Journal: Driven by Design: BMW E9 3.0CS

Driven by Design: BMW E9 3.0CS

By Yoav Gilad
March 22, 2014

(This article is part of the Driven by Design series.)

Photography by Afshin Behnia and Andrew Schneider for Petrolicious

Commonly known as the ‘Batmobile’ in racing trim and more notable as the car that established BMW as the “Ultimate Driving Machine” due to their success racing in Deutsche Rennsport Meisterschaft (DTM’s predecessor) and the FIAs European Touring Car Championship in the early-mid 1970s.

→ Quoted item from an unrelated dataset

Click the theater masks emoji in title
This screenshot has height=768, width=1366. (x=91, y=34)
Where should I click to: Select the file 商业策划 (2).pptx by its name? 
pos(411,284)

The New Six Coupe, as it was sometimes called, was designed to replace the outgoing four-cylinder model.

Internally known as the E9, it first debuted in 1968 as a luxurious grand-tourer designed to carry BMW’s new M30 inline-six engine. Designed under Wilhelm Hofmeister, the same Hofmeister famous for the BMW window kink, it isn’t too surprising to find Bertone’s design sensibilities a couple of generations back. Bertone designed the BMW 3200CS, a V8, which would eventually become the 2000CS, a four cylinder, and then the E9.

Proportionally, the 3.0CS does a masterful job of deceiving the eye. It is a truly beautiful car, don’t misunderstand, but there is a successful combination of elements designed to hide certain packaging constraints. For instance, the doors are mounted closer to the front wheels than rear, which is most certainly not a front engine, rear-wheel drive look. Yet because the E9’s greenhouse extends so far back creating a short rear deck, the silhouette of the car absolutely speaks to the correct proportion.

And in spite of having a rather tall greenhouse (and thus wonderful sightlines, one of the reasons it’s so good to drive), the car is gorgeous. You can credit the slender pillars for minimizing the greenhouse’s visual weight (one of the key elements retained from the original Bertone 3200CS). The overall visual lightness of the cabin is mirrored in the entire car itself, more on this in a moment though.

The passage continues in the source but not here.